Sécurité globale, de quel droit ?

Le documentaire Sécurité globale, de quel droit ? vient de sortir. Il donne la parole à sept professeur·es de droit pour décrypter la proposition de loi « sécurité globale », ses nouveaux dispositifs de techno-police et le projet politique qu’elle recèle. Cinq questions à Karine Parrot, professeure de droit à l’Université de Cergy-Pontoise, qui a coréalisé le film avec Stéphane Elmadjian.

le 10 février 2021

La rédaction : Pourquoi avoir fait un film sur la proposition de loi relative à la sécurité globale ?

Karine Parrot : L’idée de ce film est née en novembre 2020 sur la place de la Sorbonne, alors que se tenait un énième rassemblement contre la réforme de l’université adoptée suivant la procédure accélérée. À cette époque, les mesures de confinement limitaient nos déplacements même pendant la journée et la préfecture de police interdisait systématiquement les manifestations, seuls les rassemblements statiques étaient, pour ainsi dire, « tolérés ». Alors que nous étions donc quelques milliers d’universitaires et d’étudiant·es totalement inoffensifs sur cette place littéralement cernée de policiers, j’ai pu échanger avec mes collègues et j’ai réalisé qu’ils et elles étaient extrêmement préoccupé·es aussi par cette proposition de loi « sécurité globale » qui allait être débattue et votée à l’Assemblée nationale. Pour quitter la place, nous avons dû montrer nos attestations et nos pièces d’identité ; j’ai alors été saisie par le parallèle entre l’intensité du contrôle policier qui s’exerçait sur nos corps et nos vies et le train des réformes législatives fondamentales qui, lui, suivait sa course… Dans le film, Noé Wagener revient sur le mode d’élaboration de cette loi et, au-delà de ce texte particulier, il décrit un phénomène inquiétant de concentration des pouvoirs de décision qui va de pair avec un rétrécissement extrême du débat parlementaire.

La rédaction : D’où vient cette notion de « sécurité globale » ?

Karine Parrot : Comme Olivier Cahn l’explique très bien dans le film, la notion de « sécurité globale » vient des États-Unis. Elle a émergé, au moment de la chute du mur de Berlin, dans les milieux néoconservateurs américains proches des cercles militaires. Avec la fin de la guerre froide, l’ère des guerres classiques « État contre État » semblait révolue et ces think tanks ont élaboré de toute pièce une nouvelle doctrine sécuritaire pour soutenir les budgets de l’armée et de la sécurité. Depuis 2013, la France adhère progressivement à son tour à cette conception purement utilitariste de la sécurité : l’État peut utiliser tous les moyens à sa disposition – armée, polices, agents privés – pour assurer sa sécurité et celle de ses nationaux, aussi bien à l’extérieur, qu’à l’intérieur de ses frontières, renonçant ainsi aux distinctions qui classiquement structuraient les politiques de sécurité étatique (civil/militaire, guerre/paix, droit pénal/droit administratif).

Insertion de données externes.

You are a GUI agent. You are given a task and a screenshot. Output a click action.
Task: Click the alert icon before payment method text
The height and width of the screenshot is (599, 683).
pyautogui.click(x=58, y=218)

La rédaction : Qu’est-ce que le continuum de sécurité ?

Karine Parrot : C’est une notion utilisée dans l’exposé des motifs de la proposition de loi : « pour offrir aux Françaises et aux Français une “sécurité globale” », il faudrait « intégrer plus directement l’ensemble des acteurs de la sécurité et de la sûreté autour [de ce] continuum de sécurité ». L’idée est en réalité d’augmenter les compétences des agents de police municipale et des agents privés de sécurité pour accroître le nombre « d’agents » en charge des missions de sécurité. Ainsi, viendraient s’agréger aux 250 000 policiers et gendarmes nationaux, les 21 500 policiers municipaux et les 165 000 agents privés de sécurité. Si tous ces acteurs de la sécurité n’ont pas les mêmes pouvoirs, la loi dit vouloir améliorer leur collaboration et, partant, « la qualité de la coproduction de sécurité dans notre pays ». C’est intéressant de voir que le texte utilise à plusieurs reprises le vocabulaire économique : peut-on produire (ou coproduire !) de la sécurité comme on produit une marchandise ? À ce titre, Christine Lazerges dans le film s’inquiète du recours accru à « la sous-traitance » – le terme figure aussi dans l’exposé des motifs – auprès de sociétés privées pour accomplir des missions régaliennes de police.

En visionnant le film, on comprend – l’exposé des motifs reste muet sur ce point – que le continuum de sécurité, c’est également une globalisation des moyens de surveillance, c’est-à-dire une augmentation massive des dispositifs de surveillance – capteurs d’odeurs, capteurs sonores, capteurs d’images – dans l’espace public.

La rédaction : La proposition de loi prévoit-elle le couplage de ces dispositifs de surveillance avec les technologies de l’intelligence artificielle ?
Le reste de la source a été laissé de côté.